Three scenarios for the unitholder to think coldly

Optimist (25%)
R$0,08-0,10
Sky Corp closes remaining vacancy — DPS up, DY annualizes ~2,4-ZQ1ZQX.
Base (50%)
R$0,05
Stable vacancy in 17%, DPS remains locked, market starts to price like the rest of the industry.
Pessimist (25%)
R$0,03-0,04
Renter leaves (Cetenc in 2028, Daycoval renegotiation) — new cut.

And on the unit, what can happen?

Current quotation (19/05/2026) R$ 38,35
Convergence to P/VP 1.00x (equity value) R$ 34,31 −12,7%
Convergence to P/VP 0.80x (average IFIX-Office) R$ 27,45 −30,2%

Where are the unit 1.700s that came out

From January 2025 to March 2026, PATC11 lost 28% from the unit base — from about 6.100 to 4.407. This flow does not happen in the background with clear thesis and growing PSD. It happens in background whose unit went in waiting for R$0,15/month, saw the dividend drop 67% and realized that management chose to hold rental price instead of speeding up the lease.
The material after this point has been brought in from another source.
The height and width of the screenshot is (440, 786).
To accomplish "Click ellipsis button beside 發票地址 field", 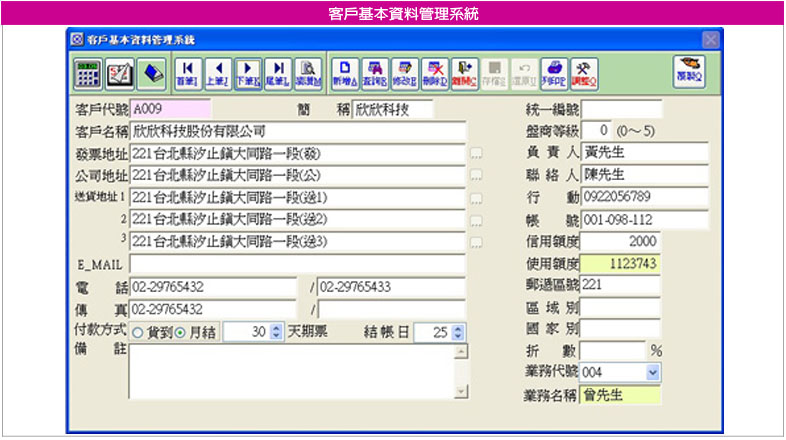I will coord(476,154).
The good news is that this base adjustment has probably gone through the worst. The bad news is that what is left tends to be heavy unit, positioned, and that will sell if it appears 5-10% of unit improvement — limiting upside in the short term.

Verdict
Avoid R$ 38,35. The operational turnaround is real — vacancy has fallen in half, reserve burn has stopped — but That's it. At the price. Who buys today pays 1.15x VP (44% above the industry average) for a 1,7% DY and an operational upperside that depends on placing specific 1.345 m2 in Berrini. The asymmetric is all down: convergence to the sector's P/VP implies falling from 12% to 30%, without anything wrong needing to happen in the portfolio. For those who already have, the decision is to either believe in the remaining lease of Sky Corporate (probability ~25% of DPS ZQX1ZX-0,10) or accept the market marking when the multiple converges. There's no comfortable third path.

PATC11 is not a bad FII. It's an FII. expensive, in a sector where the 20-30% discount on VP is the rule. Paying 1.15x VP for an operational improvement that still needs to turn dividend is to fund the fund manager's turnaround with his own pocket — and the 10 month history of stopped DPS shows exactly how much management is willing to share this upside with you.

Sources, validation and disclaimer

Basic document: Apr/2026 (Doc. 1189884, delivered 13/05/2026).

Independent validation: Cross indicators with Status Invest and Funds Explorer in 19/05/2026 (DPS R$0,05, physical vacancy 17,3%, P/VP 1.15x).

Quotation used: R$ 38,35 in 19/05/2026 (base date of analysis).

Disclaimer: Informational and analytical content — does not constitute a recommendation for the purchase, sale or maintenance of assets. Past dividends do not guarantee future dividends. Evaluate your risk tolerance before investing. Background: Country Corporate Buildings FII (CNPJ 35.652.078/0001-50), Country management-VBI, BTG Administration Practical.